Can you quote every one of the records below word for word?

[START OF DATASET]

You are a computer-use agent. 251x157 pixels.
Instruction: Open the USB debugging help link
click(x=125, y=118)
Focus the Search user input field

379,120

[END OF DATASET]

CORRECT RESPONSE
You are a computer-use agent. 251x157 pixels.
Instruction: Open the USB debugging help link
click(x=125, y=118)
Focus the Search user input field

379,120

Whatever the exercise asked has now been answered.